And for extra annoyance, try watching the movie with your 3D glasses on top of your regular glasses.


----------



## urcool91

I hate hate hate hate HATE 3D.


----------



## drkpyn

Anyone calling 3D a fad or gimmick is just not thinking logically. Technology advances don't happen overnight. Right now 3D requires uncomfortable glasses and makes some people sick, but every dollar paid for a 3D movie is going to encourage future improvements in the quality. Eventually we will watch TV and movies in full virtual reality as if we were actually there, but that takes time and a cause for investment.

But then again many military personnel of the early 20th century thought the tank was a gimmick that would never catch on, and that seemed to work out pretty well for them.


----------



## Benjamin Clayborne

drkpyn said:


> Anyone calling 3D a fad or gimmick is just not thinking logically. Technology advances don't happen overnight. Right now 3D requires uncomfortable glasses and makes some people sick, but every dollar paid for a 3D movie is going to encourage future improvements in the quality. Eventually we will watch TV and movies in full virtual reality as if we were actually there, but that takes time and a cause for investment.



Maybe we will.
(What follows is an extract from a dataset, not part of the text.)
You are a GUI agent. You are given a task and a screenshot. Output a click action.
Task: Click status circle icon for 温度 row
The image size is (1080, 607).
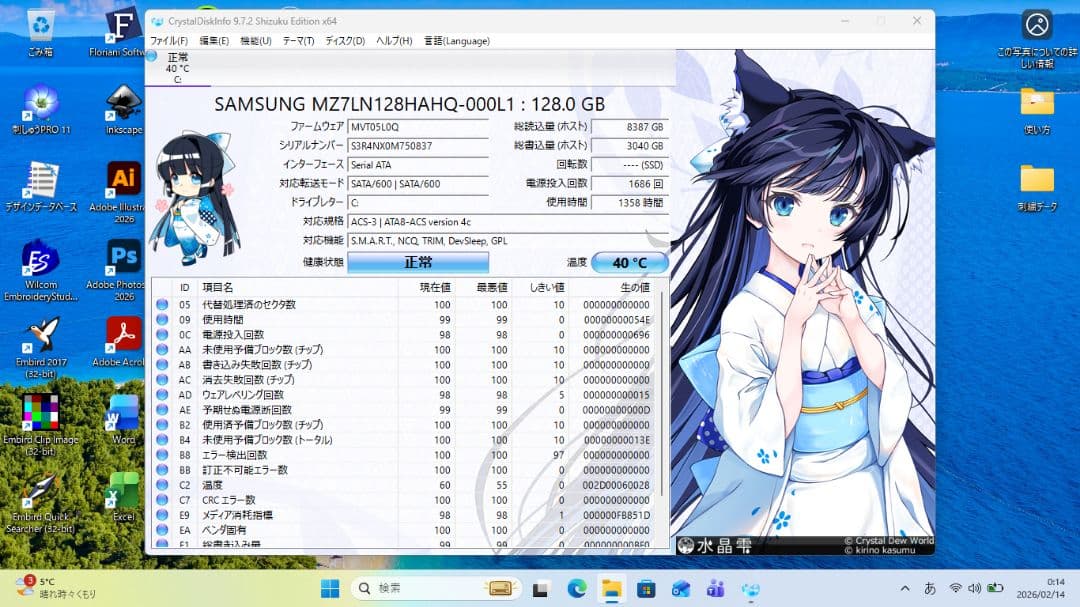pyautogui.click(x=162, y=485)
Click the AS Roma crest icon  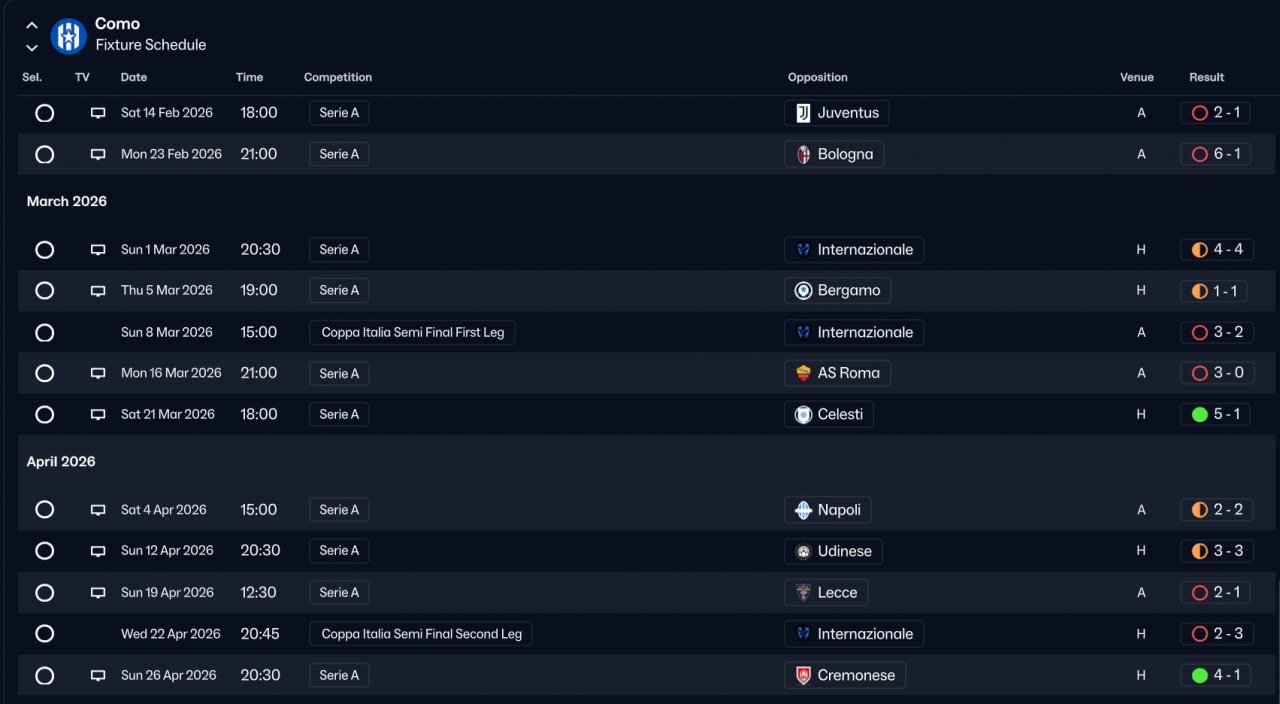tap(803, 373)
Maybe we won't. Claiming to be able to predict the future of the technology in _either_ direction is a fool's errand.



> But then again many military personnel of the early 20th century thought the tank was a gimmick that would never catch on, and that seemed to work out pretty well for them.
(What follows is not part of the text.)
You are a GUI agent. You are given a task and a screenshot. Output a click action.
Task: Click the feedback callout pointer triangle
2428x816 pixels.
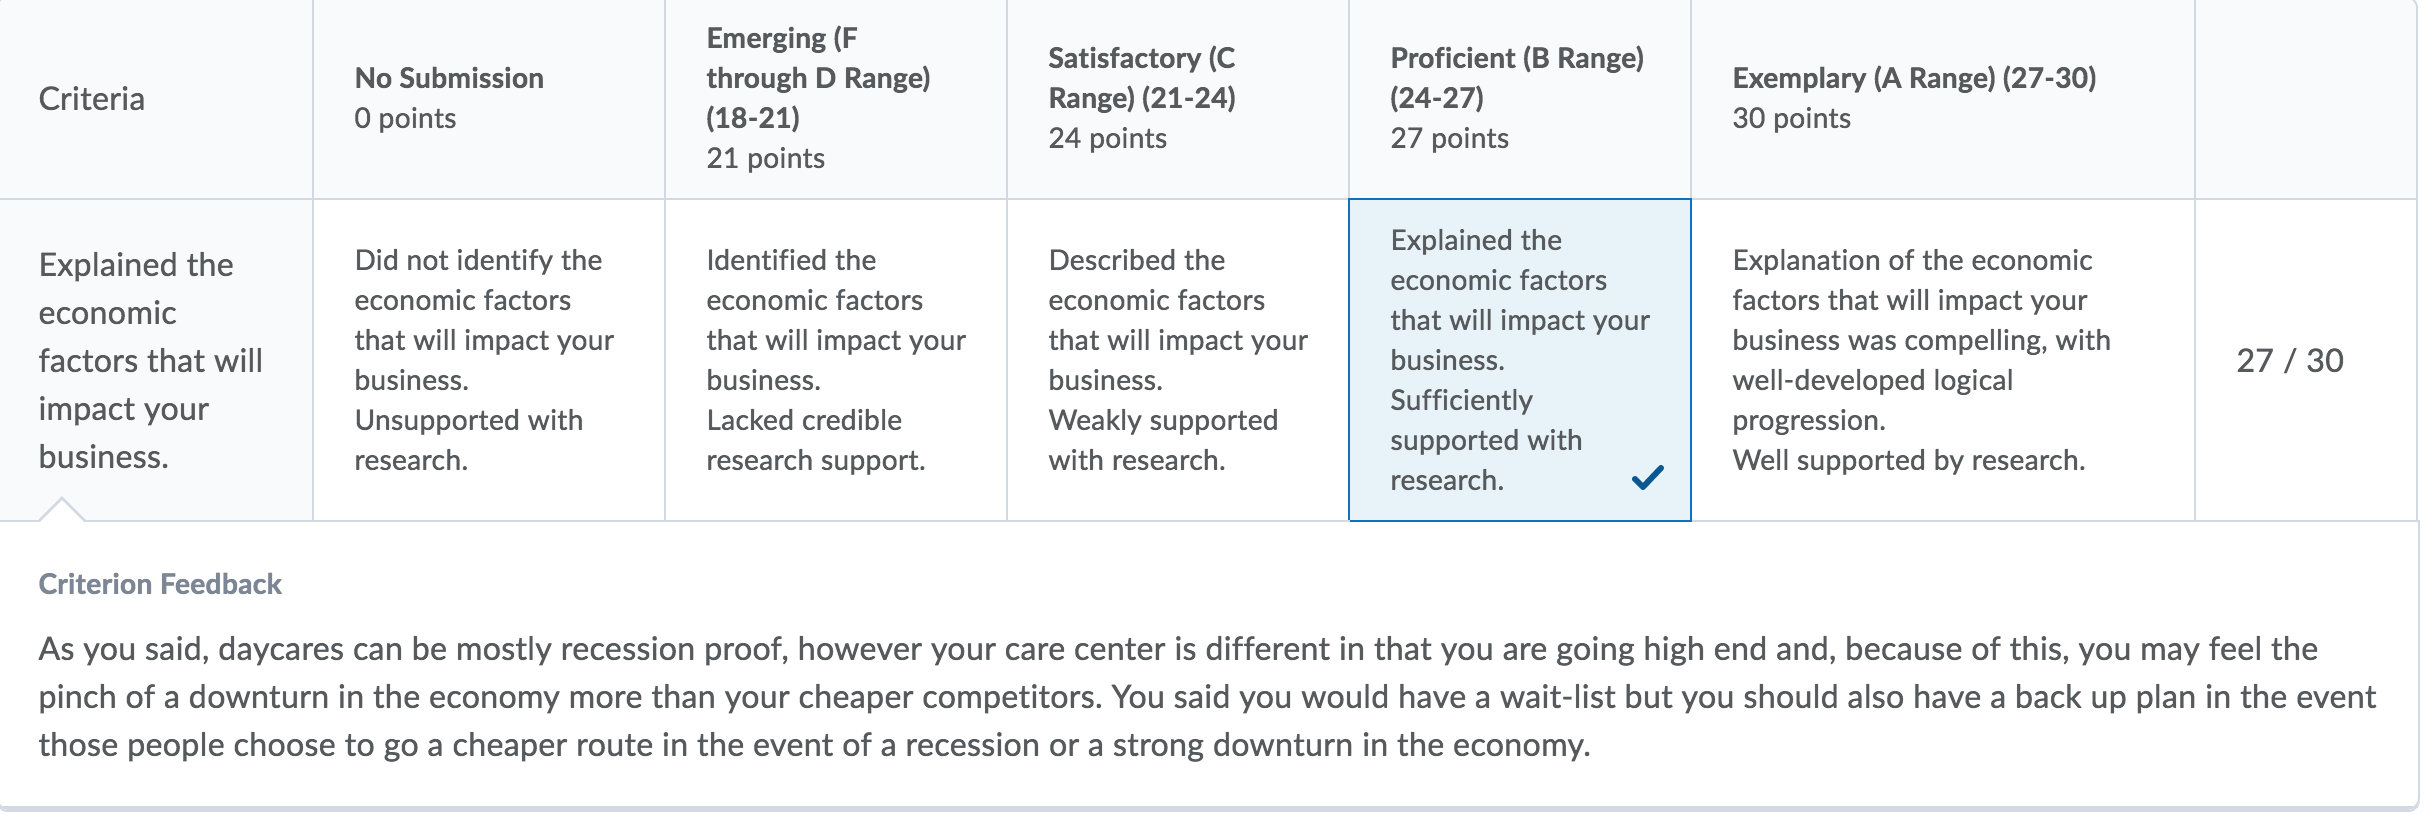(x=61, y=509)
Just because people in the past have said that some technology wouldn't work, and it later worked great, doesn't mean that a completely different, unrelated technology will work just because different people say it won't work. Or, as someone way smarter than me put it:



> "The fact that some geniuses were laughed at does not imply that all who are laughed at are geniuses. They laughed at Columbus, they laughed at Fulton, they laughed at the Wright brothers. But they also laughed at Bozo the Clown." – Carl Sagan


----------



## Devor

Benjamin Clayborne said:


> Maybe we will. Maybe we won't. Claiming to be able to predict the future of the technology in _either_ direction is a fool's errand.



There are signs that the technology is moving away from glasses and towards something that might be suitable to a more comfortable environment.  I've never used it, but the Nintendo 3DS, for instance, works without glasses and has the 3D technology on a slider that can be turned off.  It's supposedly a different kind of 3D technology than what we see in the movies.  I don't know if that's something that can be escalated to a larger screen, but there are already 3D television sets which use glasses.
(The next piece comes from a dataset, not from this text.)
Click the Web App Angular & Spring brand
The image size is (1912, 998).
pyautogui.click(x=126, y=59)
I'm mostly not a fan of 3D technology, but the fact that it can be turned off in the 3DS makes me think it will eventually catch on in the household.  I wouldn't say that with any certainty though.


----------



## drkpyn

Microsoft teases transparent 3D desktop interface - Neowin.net

Inching closer every day. I'm already excited to have one of these at my house!


----------



## grahamguitarman

drkpyn said:


> Microsoft teases transparent 3D desktop interface - Neowin.net
> 
> Inching closer every day. I'm already excited to have one of these at my house!



You can keep it, looks very uncomfortable having to reach behind the screen like that, and transparent displays would be a major cause of eye strain too.  

My son has the Nintendo 3DS by the way, he usually has the 3D turned off because its very hard on the eyes and gives you headaches!

There is a long way to go before 3D screens become even remotely worth watching.  I'll wait until they do, rather than be a guinea pig for the current generation of 3D technology.


----------



## kadenaz

Avatar killed my eyes, so no more 3d for me


----------



## Ivan

I think Jackson's treatment of LotR could have used 3D to good effect, but the only thing that it would possibly be good for in the Hobbit is showing Smaug at the end swooping down and barbecuing the town on the lake. Maybe that's the intent, to save it for a spectacular finish. Still, I'd hate to sit through the entire movie with some stupid glasses on and only use them for the ending. I'll be passing on the extra dimension.


----------



## Faolan

Only time will tell if the 3-D effect will enhance an already great story.


----------



## edd

no seen many 3d films except when i was in hong kong. They went and turned subtitles into 3D and that was really off putting, why an earth did they do that....


----------



## grahamguitarman

edd said:


> no seen many 3d films except when i was in hong kong. They went and turned subtitles into 3D and that was really off putting, why an earth did they do that....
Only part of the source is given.